> _DOCUMENT EXTRACT_
---
Lexicoblog

The occasional ramblings of a freelance lexicographer

Thursday, November 06, 2014

The Long Wait



Okay, I admit it, I’m bored. After four weeks with virtually no work, I’ve tidied my desk, cleared out my email, printed new business cards and almost every other little job on my to-do list you can imagine. Now at this point, some of you snowed under and stressing about deadlines will be sighing and wishing you had the same problem, but believe me, the time is really starting to drag now and the worries about my bank balance along the line are starting to mount.


As a freelancer, you always have peaks and troughs, but this particular lull is a bit different. I have work, at least in theory, but it’s just all been delayed. I currently have no fewer than four projects which I’d expected to be working on by now that have all been put off; some by weeks, others months. Delays, of course, are nothing new in publishing, but this year really does seem to have reached new highs, or should I say lows, in terms of shifting schedules. And I should say right up front that this isn’t a dig at anyone in particular, the four currently stalled projects are all very different types of work for completely different publishers. So is this a general trend and what’s causing it?


Delays getting started:
I was interested to read a piece over on ELTjam about the apparent slump in work for ELT writers. One of the reasons they suggested was that “a lot of projects [at ELT publishers] have been cancelled or are on hold while in-house training goes on to bring editors up to speed with new ways of working”. I think I’d add to the projects ‘on hold’, ‘projects taking longer to get off the ground/get approved’. As a writer who’s sometimes involved in the earlier stages of a project, I’m sensing a cautiousness around commissioning new products, which from my end sometimes means a very positive, enthusiastic first meeting is followed by long periods of silence or start dates that keep getting moved on by months.
---
> _WRITTEN INSTRUCTION_
Copy out the blog post on delayed publishing projects above in full, word for word.

> _DATASET EXTRACT_
---
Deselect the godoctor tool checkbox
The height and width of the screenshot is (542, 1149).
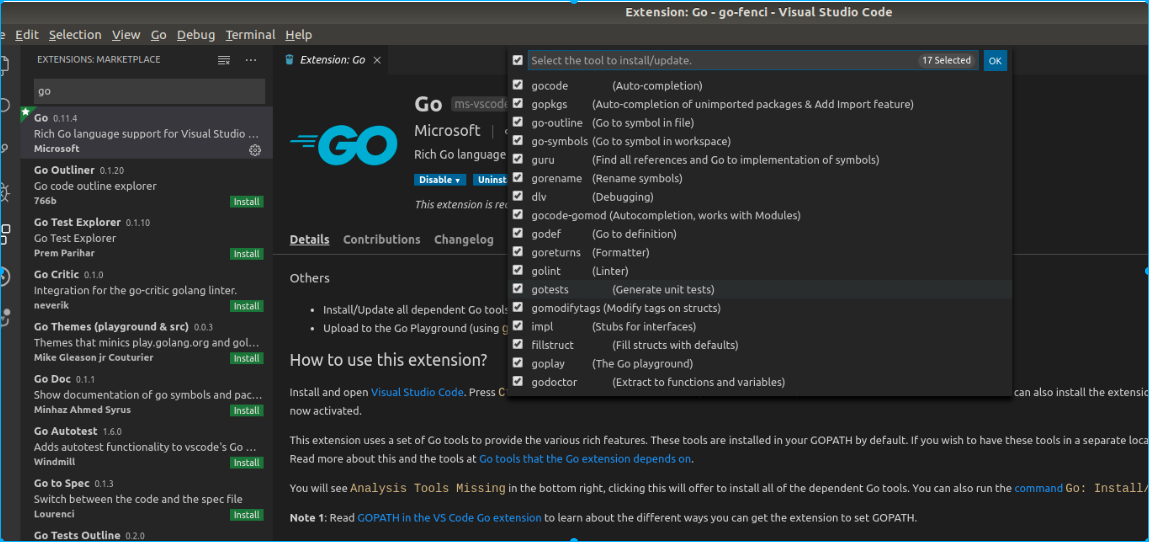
---
> _ANSWER FOR THE TASK_
Lexicoblog

The occasional ramblings of a freelance lexicographer

Thursday, November 06, 2014

The Long Wait



Okay, I admit it, I’m bored. After four weeks with virtually no work, I’ve tidied my desk, cleared out my email, printed new business cards and almost every other little job on my to-do list you can imagine. Now at this point, some of you snowed under and stressing about deadlines will be sighing and wishing you had the same problem, but believe me, the time is really starting to drag now and the worries about my bank balance along the line are starting to mount.


As a freelancer, you always have peaks and troughs, but this particular lull is a bit different. I have work, at least in theory, but it’s just all been delayed. I currently have no fewer than four projects which I’d expected to be working on by now that have all been put off; some by weeks, others months. Delays, of course, are nothing new in publishing, but this year really does seem to have reached new highs, or should I say lows, in terms of shifting schedules. And I should say right up front that this isn’t a dig at anyone in particular, the four currently stalled projects are all very different types of work for completely different publishers. So is this a general trend and what’s causing it?


Delays getting started:
I was interested to read a piece over on ELTjam about the apparent slump in work for ELT writers. One of the reasons they suggested was that “a lot of projects [at ELT publishers] have been cancelled or are on hold while in-house training goes on to bring editors up to speed with new ways of working”. I think I’d add to the projects ‘on hold’, ‘projects taking longer to get off the ground/get approved’. As a writer who’s sometimes involved in the earlier stages of a project, I’m sensing a cautiousness around commissioning new products, which from my end sometimes means a very positive, enthusiastic first meeting is followed by long periods of silence or start dates that keep getting moved on by months.